Um dos integrantes da Comissão de Moradores do Parque da Matriz, Elenilso Portela, relatou, nesta sexta-feira (27), que a preocupação aumentou após reunião realizada no dia 10 de março com o secretário municipal de Planejamento e Orçamento, Gustavo Novakoski. Segundo ele, ficou claro que não há nenhuma medida concreta em andamento para o bairro. A reportagem procurou o secretário e não obteve retorno. Caso responda, o texto será atualizado.

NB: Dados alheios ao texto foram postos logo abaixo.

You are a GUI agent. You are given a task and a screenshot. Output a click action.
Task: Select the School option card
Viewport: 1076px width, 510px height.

“Saímos mais preocupados do que entramos. Não existe nada de concreto para proteção contra enchentes no Parque da Matriz. O próprio secretário disse que o anteprojeto do município não contempla o bairro e que essa responsabilidade seria do Governo do Estado”, afirmou.


A declaração reforça um cenário de indefinição institucional, no qual nem o município nem o Estado apresentam, até o momento, soluções específicas para a região.

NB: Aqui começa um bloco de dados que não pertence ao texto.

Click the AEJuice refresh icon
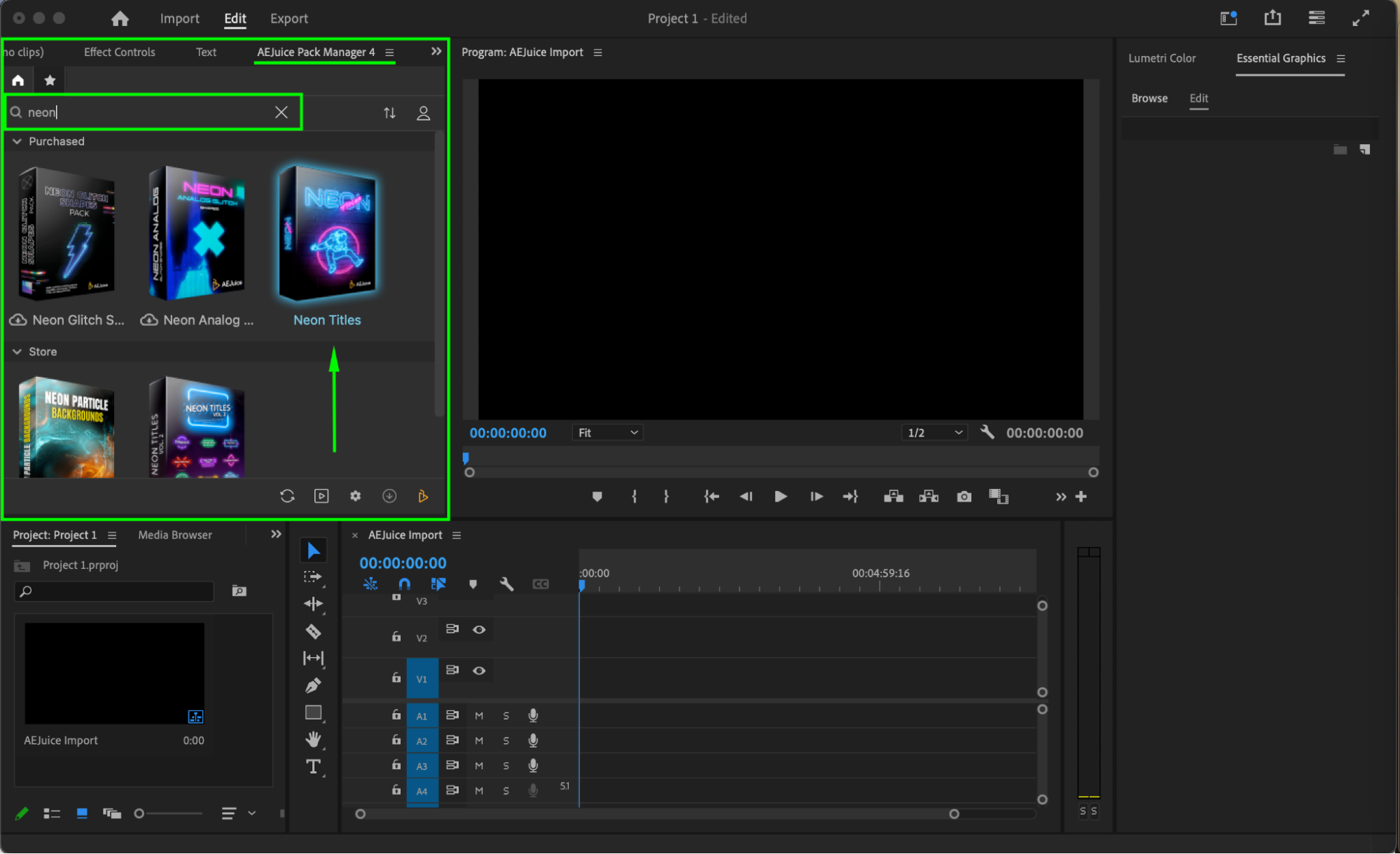 click(287, 496)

Moradores querem estudos e projetos

Exclusão confirmada em documento técnico

A ausência do bairro nos planos estruturais também aparece formalmente em documentos técnicos. A ata da reunião entre a Associação dos Geólogos, Engenheiros e Arquitetos de Cachoeirinha (AGEA) e a Metroplan, registrada no Ofício nº 14/2025, de 2 de julho de 2025, confirma que o Parque da Matriz está fora do traçado atual do projeto de contenção de cheias da bacia do Rio Gravataí.

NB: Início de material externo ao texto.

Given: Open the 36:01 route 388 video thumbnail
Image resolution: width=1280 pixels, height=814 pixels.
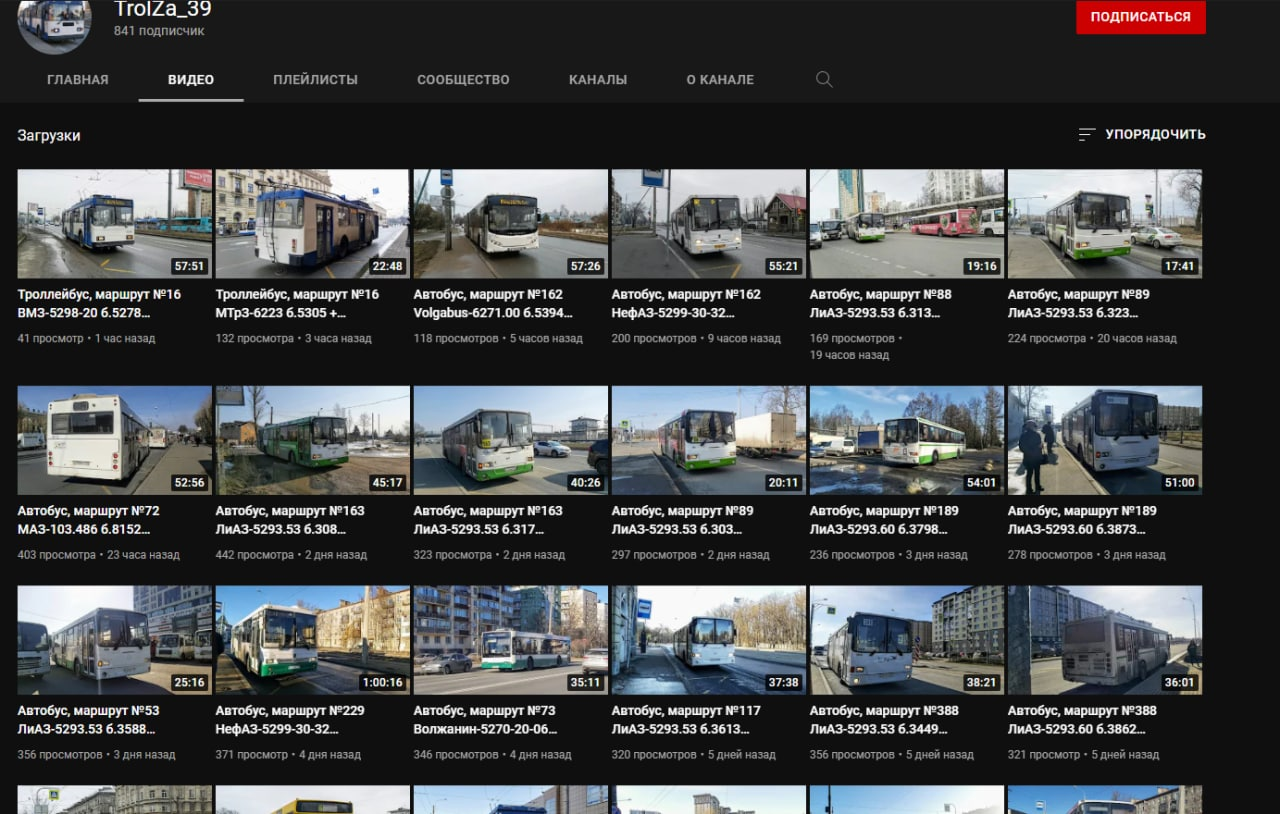Looking at the screenshot, I should (1104, 640).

No documento, a Metroplan é categórica:

“Não é possível, neste momento, alterar o traçado do projeto – como incluir o Parque da Matriz – sem reiniciar todo o processo, incluindo novos estudos, novo licenciamento e nova tramitação junto à FEPAM.”

A própria AGEA também destacou, na mesma ata, que “a região do bairro Parque da Matriz não está contemplada no traçado do sistema de contenção de cheias previsto no anteprojeto atualmente sob análise”, apontando preocupação com a quantidade de moradores expostos e a ausência de estruturas como diques ou casas de bombas.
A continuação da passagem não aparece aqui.